I will not forget that moment... It was last year during a focus group with a team who performed high-hazard work for a major industrial client. I was working on a project to try to gain insights about the gaps between top level vision and ground-level perception. One of the goals was to find out where these gaps were and how safety was perceived at multiple levels of the organization. I had conducted several sessions, but this one really struck a chord with me. 

This one group seemed to "pour their hearts out," describing how they enjoyed their work and how they took care of each other as a team. They told deep stories about how they worked and how they tried to actively create safety. Their stories were so rich that in a way I felt as if I was alongside them during their safety and operations journey. At the end of the session one of the workers thanked me and told me how good it felt to be able to get the information out there to someone who would listen. It was at that profound moment when I realized I needed to do something different.

As a university instructor, who teaches John Kotter's material on strategic change, I was aware of how powerful storytelling can be, and the importance of helping others "feel" the need for change, but this was different. Rather than reading about it I was "feeling" it, and I experienced the power of storytelling. I started on a quest to identify the hows and whys behind storytelling, and how to integrate the process in a compelling way to help organizations improve. I studied other books and masterclass instructors, and learned how they told stories. This process shaped how I speak today and helped me redesign one of my powerful keynote presentations, which I call "From Cowboys to Ninjas: A Story of Transformational Change." 

Here are a few tips I learned in the process: 

1. Listen to your audience to find out their needs. If they are workers, spend some time with them and listen to their stories in an open way. The idea is not to judge, but to learn. Sure, if you see safety hazards, you will likely need to take action to mitigate them, but the point is to get into the field and learn about how they do their jobs. What struggles do they go through? How is it that they achieve success most of the time?

2. Identify who needs to hear the important stories. Even the best stories are just that... stories, unless they reach the right people. They don't really impact organizational change until they are elevated and conveyed to key people across the organization. Who are the peers, seniors, and subordinates who need to hear the stories?
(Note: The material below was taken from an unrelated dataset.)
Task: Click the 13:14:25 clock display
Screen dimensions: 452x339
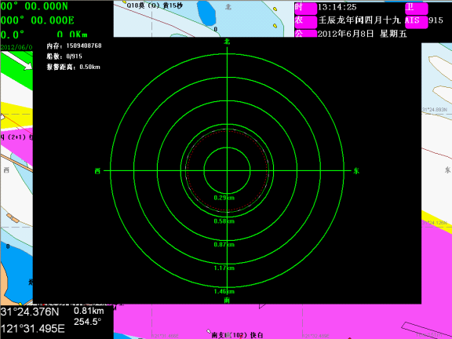Action: coord(337,7)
3. Craft the story so the hero or heroes resonate and inspire with the listener, clearly identify their steps along the journey, and articulate the ups and downs as the hero or heroes move along their journey. The story could be based on an event that happened in the past, a journey that is currently underway or a journey that needs to take place in the future. 

4. Pick the right story archetype for your hero/heroes to follow. Picking the right type of story, such as "The Quest" or "Voyage and Return" may help you fully develop the story so that when you tell it (such as during a company presentation or even an informal meeting) it has the structural elements to keep the listener engaged. 

5. Identify what changes you would want to see if the right people were to hear these stories. Stories can be inspirational, but it can help to have an outcome in mind when we tell a story. Think about what kind of action you would like someone to take after they have heard the story. 

There are many more tips that could go along with these 5, but these should help to you to get started. 

If this material resonates with you I would love to hear from you! I am creating astorytelling guidebook and will soon open up a limited enrollment in my storytelling course, which will consist of a 4-module online workshop, with Instructor engagement, and will be designed to teach you what I have learned so far along my own storytelling journey. I presented a core portion of this material to the American Society of Safety Engineers in June of this year and they liked it so much I have been invited back to present it again as part of a virtual symposium in November. If you want to receive a free copy of the storytelling guidebook and get on the list to be notified when the course is ready, please enter your email address here or in the box at the bottom of this post.

Thanks so much for reading, and I wish you a great, safe and productive day!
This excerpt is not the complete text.